§ LESETEXT
◇ ◇ ◇

Gab es bestimmte Vorbilder für dich an der Drehleier?

Besonders beeinflusst hat mich mein Lehrer Cliff Stapleton. Als ich ihn das erste Mal habe spielen sehen, ist mir der Mund offengeblieben. Man konnte jeden Ton in seinem Gesicht ablesen, weil er das so fühlt – das hat mich inspiriert.

Magst du ein bisschen über dein Hauptinstrument erzählen?

Wenn ich hauptsächlich Soloinstrumentalmusik machen würde, würde ich vielleicht andere Drehleiermodelle spielen. Ich liebe es, dass meine Instrumente starke, eigene Klangfarben haben, die sich auf einer Bühne behaupten können. Ich spiele Hurdy-Gurdys von Barnaby Walters, Wolfgang Weichselbaumer oder Walter Simons. Aber eben nicht nur so traditionell, sondern ich baue den Sound auf meine Weise in meine Musik ein.

Du coverst viele Songs, auch ältere. Ed Sheeran, Kate Bush, Gary Moore, „Moonlight Shadow“ von Mike Oldfield, „Sweet Dreams“ von den Eurythmics. Woher kommt diese Auswahl?

◇ ◇ ◇

§ DATENAUSZUG
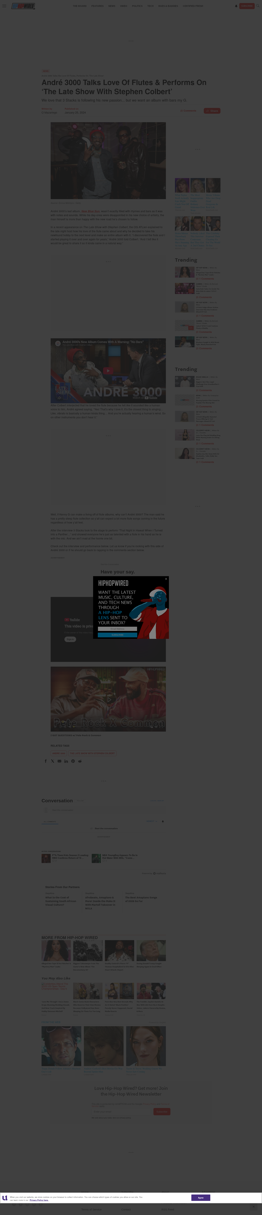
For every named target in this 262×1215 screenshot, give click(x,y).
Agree (201, 1197)
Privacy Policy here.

◇ ◇ ◇

§ AUFGABE 1
Schreib aus dem Interview über die Drehleier den Abschnitt von „Magst du ein“ bis „kommt diese Auswahl?“ Wort für Wort ab.
§ AUFGABE 2
Beantworte diese Fragen zum Interview über die Drehleier:
(a) Welcher Lehrer hat die befragte Person besonders beeinflusst?
(b) Von welchen drei Instrumentenbauern stammen die Drehleiern, die gespielt werden?
(c) Von wem ist laut Interview der Song „Sweet Dreams“?

§ ANTWORT 1
Magst du ein bisschen über dein Hauptinstrument erzählen?

Wenn ich hauptsächlich Soloinstrumentalmusik machen würde, würde ich vielleicht andere Drehleiermodelle spielen. Ich liebe es, dass meine Instrumente starke, eigene Klangfarben haben, die sich auf einer Bühne behaupten können. Ich spiele Hurdy-Gurdys von Barnaby Walters, Wolfgang Weichselbaumer oder Walter Simons. Aber eben nicht nur so traditionell, sondern ich baue den Sound auf meine Weise in meine Musik ein.

Du coverst viele Songs, auch ältere. Ed Sheeran, Kate Bush, Gary Moore, „Moonlight Shadow“ von Mike Oldfield, „Sweet Dreams“ von den Eurythmics. Woher kommt diese Auswahl?

§ ANTWORT 2
(a) Cliff Stapleton
(b) Barnaby Walters, Wolfgang Weichselbaumer und Walter Simons
(c) Von den Eurythmics